# ASSIGNMENT
Report back every line of the entries that contains "computer", exactly as written.

*** SOURCE DATA ***

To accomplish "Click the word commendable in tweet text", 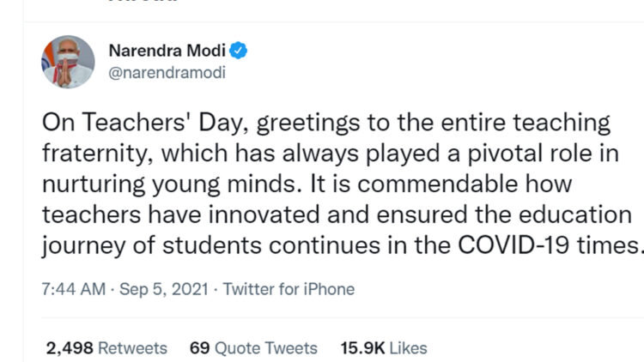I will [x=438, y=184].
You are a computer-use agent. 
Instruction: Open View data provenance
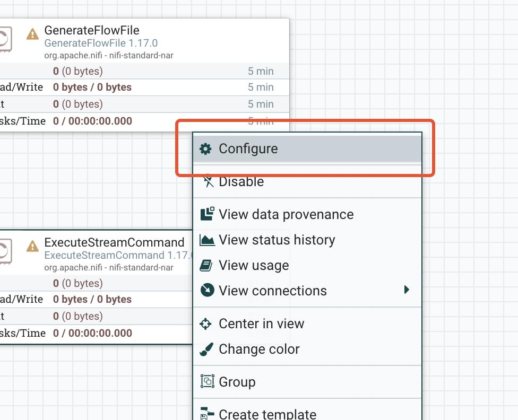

***
*** SOURCE DATA ***

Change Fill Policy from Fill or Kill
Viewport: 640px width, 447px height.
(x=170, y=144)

***
*** SOURCE DATA ***

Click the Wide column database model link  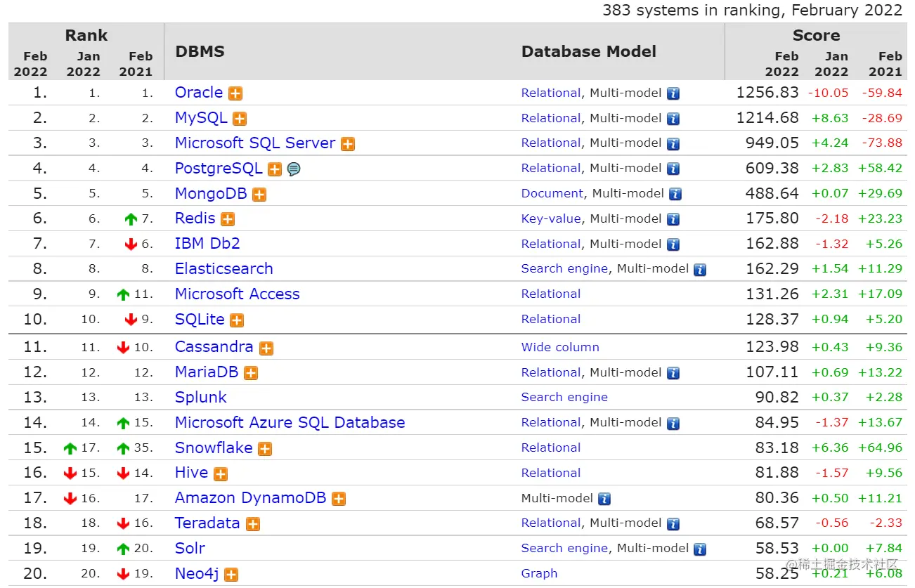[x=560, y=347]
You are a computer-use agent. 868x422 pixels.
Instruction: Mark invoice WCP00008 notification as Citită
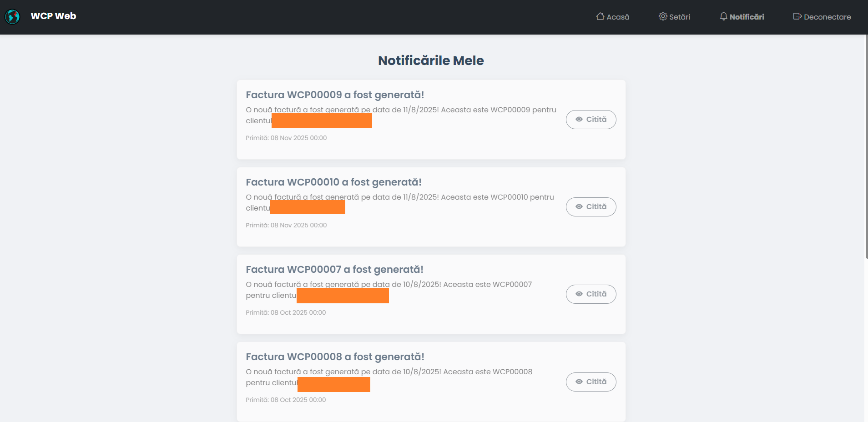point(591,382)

***

# WRITTEN ANSWER
You are a computer-use agent. 
You are a computer-use agent. 868x422 pixels.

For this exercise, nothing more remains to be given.